NZ Motocross Championships Wrap Up This Weekend
MARCH 22, 2023: All roads again lead to Taupo this weekend, surely making this popular tourist town the Kiwi Mecca for top-level motorcycle racing in this country.
Just two weeks after the holiday hotspot hosted the sixth and final round of the 2022-23 New Zealand Superbike Championships, on the tarmac of the nearby Taupo International Motorsport Park, the pumice and sand-based Digger McEwen Motocross Park facility, next to the motorway at the northern border of Taupo, will this weekend host both the third and fourth rounds of the 2023 New Zealand Motocross Championships.
This weekend’s racing will also feature rounds two and three of the parallel-but-separate senior women’s motocross nationals.
And so, it will be a massive double-header weekend for New Zealand’s motocross elite, with both competitions to wrap up with back-to-back two days of racing.
Saturday, March 25, will be round three for the men and round two for the women, while the following day will be the final round for both parties in this year's Aon Insurance, Pirelli tyres and Fox apparel-sponsored contest.
These senior nationals may be remembered as the most closely-fought series in many years and anything is still possible, with points tight between many of the podium contenders.
Defending national MX1 champion Hamish Harwood, from Royal Heights, in Auckland, lost his grip on the MX1 class lead at the previous round near Rotorua last month and it’s local Mangakino identity Maximus Purvis who now holds a 10-point advantage.

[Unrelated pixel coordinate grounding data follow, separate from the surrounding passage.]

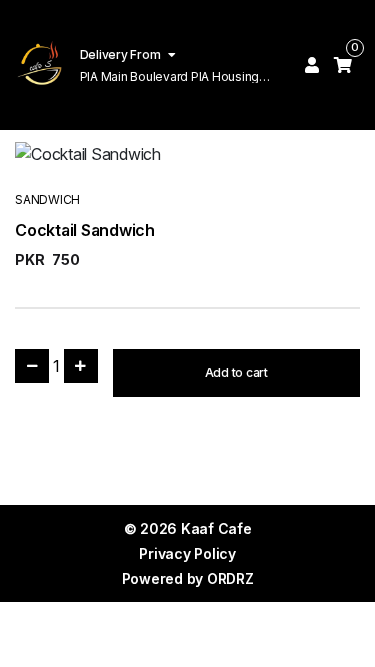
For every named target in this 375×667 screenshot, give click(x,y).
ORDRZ (230, 578)
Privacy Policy (187, 553)
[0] (343, 65)
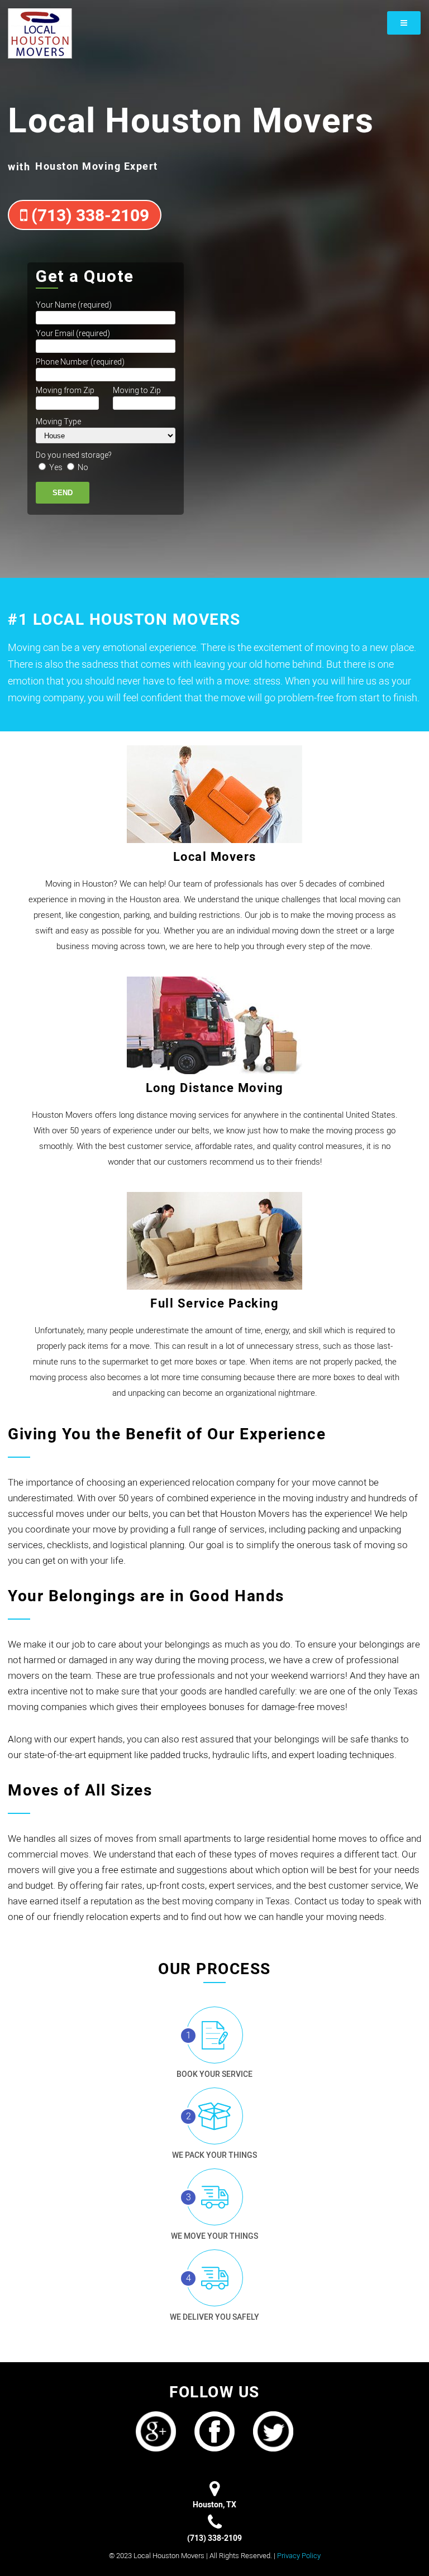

With three MX1 class races at Taupo on Saturday and then just two more on Sunday, Harwood may need a miracle if he is going to catch and overtake Purvis, particularly with the local man racing on his home soil.
However, dual class superman Harwood remains untouchable in his hunt for 125cc class glory this year and he enjoys a solid 32-point advantage over Taupo's Cody Griffiths, with Kerikeri's Logan Denize and Appleby's Wills Harvey not too far behind Griffiths.
Another dual-class ironman, Papamoa's Cody Cooper – running third overall in the MX1 class – has been beaten just once in the six MX2 (250cc) races run thus far.
Cooper is a comfortable 25 points clear of second-ranked MX2 rider James Scott, from Oparau, with Auckland-based former Taihape man Hayden Smith and Tauranga’s Madoc Dixon well with strike range of Scott.
The women have also produced high-calibre race action, responding to the spotlight with this being the first occasion that the senior women’s nationals have been run in tandem with the corresponding men's competition, and is Mount Maunganui's Roma Edwards who leads the way here.
Hamilton's Aime Roberts and Opunake's Taylar Rampton also battled ferociously at the front of the field, while Australian visitor Tahlia Drew, Rotorua's Mel Patterson, Maungaturoto’s Meg Paton, Waihi’s Summer Perrin and Wainuiomata’s Ella Burns kept them honest.
Motorcycling New Zealand motocross commissioner Lindsey Heileson says it is impossible to predict where the silverware may end up this season “and that’s just the way it should be”.
"The racing so far has been phenomenal, and I believe we can expect more edge-of-the-seat racing in Taupo this weekend.”
The motocross nationals did not go ahead at all last season because of restrictions surrounding the COVID-19 pandemic, adding further significance to this year's contest.
2023 New Zealand Motocross Championships:
Round one: February 12 – South Otago (at Balclutha);
Round two: February 26 – Rotorua (including women's nationals);
Rounds three & four: March 25-26 – Taupo (including women's nationals).